ここでびっくりすることが起こりました。いつもお残しが一番多いクラスが、「残菜ゼロ!」。他のクラスに比べて驚くべき食べっぷりでした。これには若い担任の先生も、給食室の先生もびっくりしました。

しかし、ベテランの先生は、子どもたちが食べ始める前から「このクラスは今日は食べるだろうね!」と言いきっていました。

何故でしょう?農家の方のお話に影響をうけたのでしょうか?

いえいえ。話はもっと単純です。実は、このクラスだけ農家の方の話が延長し、給食がいつもより20分以上遅くなってしまったのです。加えて、その日はマラソン大会の予備練習で普段より活動量が多く、子どもたちのお腹が「極端にすいていた!」というわけです。話を聞いている最中、隣の教室からはさぞかし「いいにおい。」がしていたことでしょう。

ベテランの先生は、子どもたちにとっては「食育」よりも、「はらぺこ・おあずけ」の方が、食べる行動に結びつくことを確信していました。教師生活20年、常に残菜が少なく、給食指導が上手なことで有名な先生です。

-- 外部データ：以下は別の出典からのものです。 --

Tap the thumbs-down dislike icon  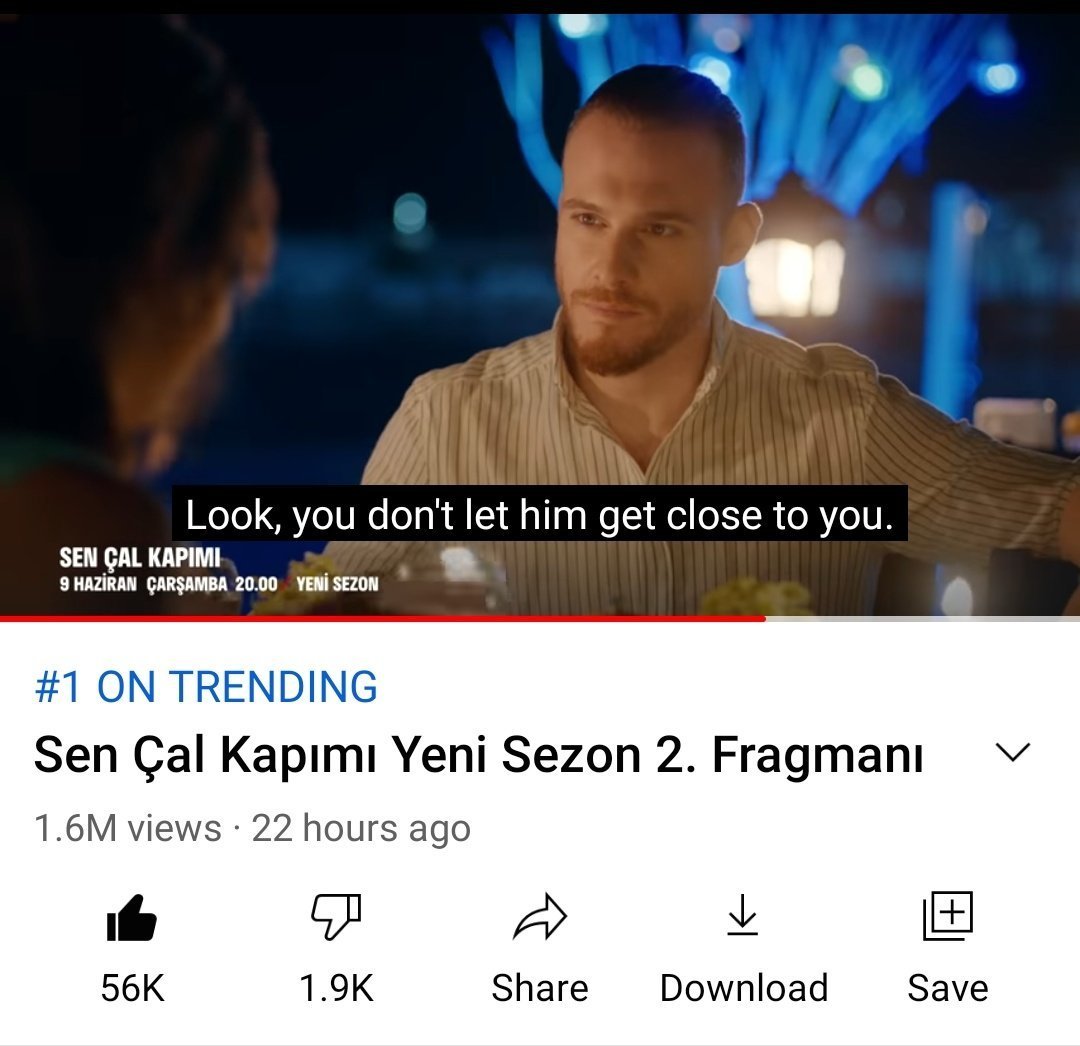click(x=336, y=917)
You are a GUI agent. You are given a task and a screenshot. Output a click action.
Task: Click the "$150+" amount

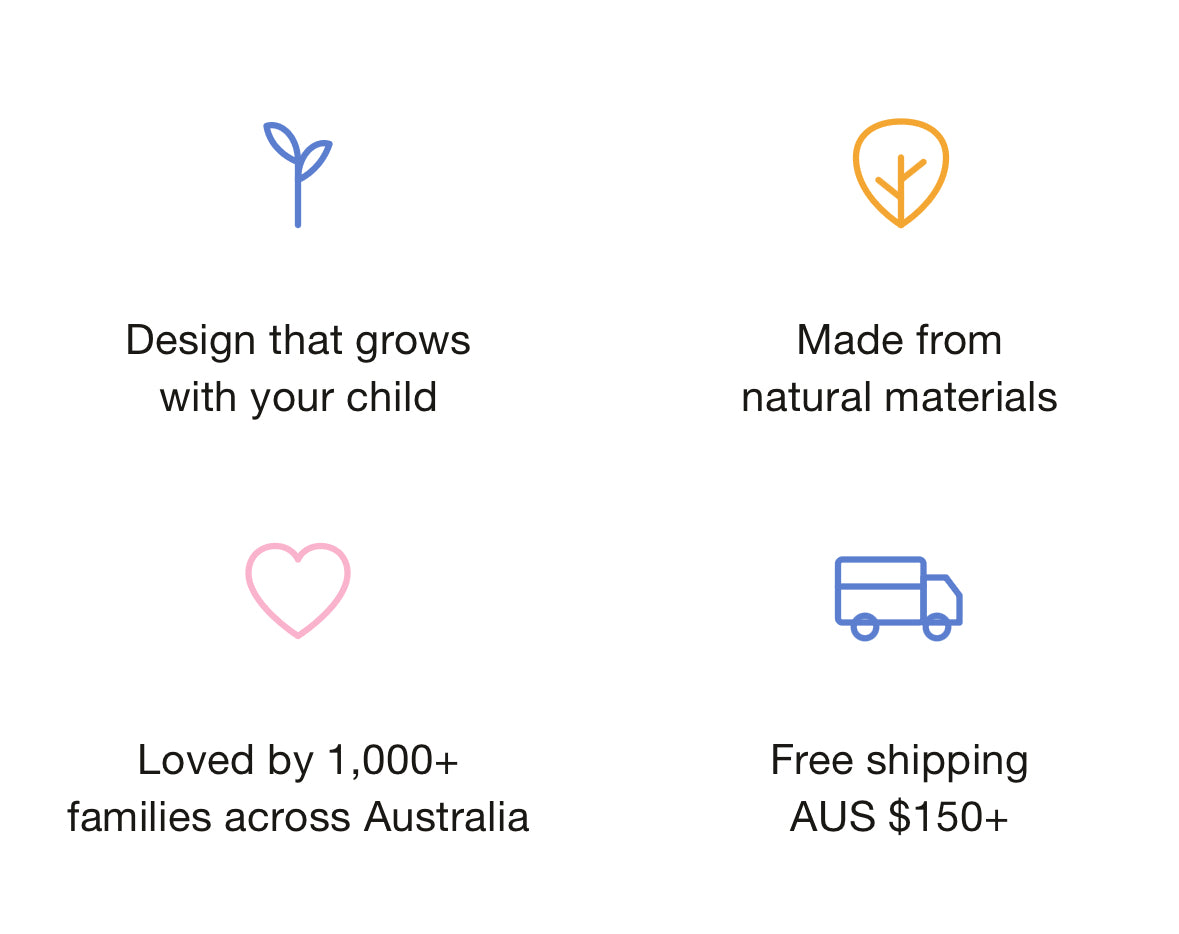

地産地消給食には、農業への理解、正しい食選択行動、安全な食材の需要供給バランス、日本の食糧自給率の向上など、とても大きな期待が込められています。国民が、日本の農業に関心を持つことはとても重要だと思います。しかし、食べることは日常生活の一部です。まずは、おいしく、たのしく食べることができる環境、給食を提供することが、子どもの行動を変える即効性のある食育のような気がします。